Intento concentrarme en la clienta que tengo delante. En sus maneras lánguidas, casi decimonónicas, en su voz levemente chillona. Mentalmente la comparo con Olga y me pregunto qué edad tendrá: si fueron amigas en el colegio, la diferencia no puede ser mucha, y sin embargo, se diría que Lara Echevarría dejó los veinticinco, o los veintialgo, años atrás. No la ayuda a parecer más joven un traje de chaqueta de color morado ni un peinado a base de ondas suaves que solo acentúa la redondez de su cara.
—No es justo, David. Y, aunque todos los abogados que he consultado me dicen que no hay nada que hacer, yo no me resigno.
Frunce los labios en un gesto que me recuerda vagamente a Olga, lo cual me hace pensar que quizá lo enseñaran en la escuela.
—Veamos… —carraspeo antes de acometer la tarea de resumir la información que ella me ha proporcionado. Delante tengo una carpeta, del mismo tono violáceo que su atuendo, que ella ha depositado sobre la mesa como si estuviera haciéndome entrega de un secreto de estado—. Tu padre falleció hace dos años y medio ya, ¿verdad, Lara?
—Sí.
—Y en su testamento os legó a ti y a tu hermano la parte que os correspondía legalmente de su fortuna, ni más ni menos, ¿verdad?
—¡Una miseria en comparación con lo que se quedó ella! —replica, con rencor mal disimulado—. Apenas tuve suficiente para abrir la tienda. Todo el resto, la administración de los hoteles, su casa en Barcelona donde ella vive como una reina, el importe de su seguro de vida… Todo lo demás fue para ella.
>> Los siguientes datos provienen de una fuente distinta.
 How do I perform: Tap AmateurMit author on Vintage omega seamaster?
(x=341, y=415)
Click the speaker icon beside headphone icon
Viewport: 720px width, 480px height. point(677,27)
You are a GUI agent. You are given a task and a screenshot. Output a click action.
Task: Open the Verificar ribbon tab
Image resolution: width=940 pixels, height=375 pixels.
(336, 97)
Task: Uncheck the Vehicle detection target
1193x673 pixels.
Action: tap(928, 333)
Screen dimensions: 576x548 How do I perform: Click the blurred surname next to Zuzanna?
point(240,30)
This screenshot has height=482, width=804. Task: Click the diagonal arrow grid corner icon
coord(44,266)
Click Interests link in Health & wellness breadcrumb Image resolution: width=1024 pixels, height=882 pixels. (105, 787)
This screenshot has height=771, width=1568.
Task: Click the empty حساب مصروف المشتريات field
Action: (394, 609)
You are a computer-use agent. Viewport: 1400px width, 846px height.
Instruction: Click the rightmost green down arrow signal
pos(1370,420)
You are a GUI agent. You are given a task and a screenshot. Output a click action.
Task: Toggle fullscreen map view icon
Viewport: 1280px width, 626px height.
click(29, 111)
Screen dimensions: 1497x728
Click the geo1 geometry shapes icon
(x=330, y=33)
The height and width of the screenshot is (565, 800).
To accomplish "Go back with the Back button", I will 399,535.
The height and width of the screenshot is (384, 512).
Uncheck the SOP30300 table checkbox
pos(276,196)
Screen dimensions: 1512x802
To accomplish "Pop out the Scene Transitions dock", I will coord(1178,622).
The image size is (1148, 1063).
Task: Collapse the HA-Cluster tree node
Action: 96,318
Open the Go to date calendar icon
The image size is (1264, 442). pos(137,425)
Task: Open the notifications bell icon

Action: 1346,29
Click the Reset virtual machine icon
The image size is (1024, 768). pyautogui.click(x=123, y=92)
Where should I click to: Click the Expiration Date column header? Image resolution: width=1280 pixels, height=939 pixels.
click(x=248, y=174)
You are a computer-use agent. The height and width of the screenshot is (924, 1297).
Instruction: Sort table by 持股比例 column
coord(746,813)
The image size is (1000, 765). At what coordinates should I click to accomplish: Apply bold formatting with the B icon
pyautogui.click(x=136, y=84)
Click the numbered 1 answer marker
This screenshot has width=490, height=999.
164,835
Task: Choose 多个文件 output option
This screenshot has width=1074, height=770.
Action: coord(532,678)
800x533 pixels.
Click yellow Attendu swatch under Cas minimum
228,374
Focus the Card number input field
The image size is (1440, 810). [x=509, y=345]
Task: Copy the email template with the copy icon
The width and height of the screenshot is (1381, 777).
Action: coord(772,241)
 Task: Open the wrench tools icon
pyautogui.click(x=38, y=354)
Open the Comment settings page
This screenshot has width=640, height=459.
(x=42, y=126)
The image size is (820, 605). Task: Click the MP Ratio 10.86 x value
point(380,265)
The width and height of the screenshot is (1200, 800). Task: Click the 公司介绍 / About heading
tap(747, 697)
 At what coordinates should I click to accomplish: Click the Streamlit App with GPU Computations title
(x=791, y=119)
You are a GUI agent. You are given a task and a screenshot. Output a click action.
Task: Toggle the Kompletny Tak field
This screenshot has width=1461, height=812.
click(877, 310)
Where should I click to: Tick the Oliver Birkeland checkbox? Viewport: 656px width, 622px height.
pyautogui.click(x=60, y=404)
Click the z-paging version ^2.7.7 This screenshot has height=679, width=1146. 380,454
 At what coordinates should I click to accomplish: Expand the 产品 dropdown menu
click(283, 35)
Este «ella», pronunciado con un desprecio absoluto, es, según yo ya sabía, Irene Beltrán, la segunda esposa de su padre. Alguien por quien, evidentemente, Lara no siente el menor cariño. Antes de que pueda seguir, mi clienta me interrumpe de nuevo.
—Hasta ahora al menos había tenido la decencia de ayudarme cuando se lo pedía. Pero ayer se negó: se negó en redondo a prestarme más dinero —a Lara le tiembla la voz, y el efecto es casi cómico—. Tuvo el valor de decirme que si la tienda no iba bien, quizá debería cerrarla y dedicarme a otra cosa.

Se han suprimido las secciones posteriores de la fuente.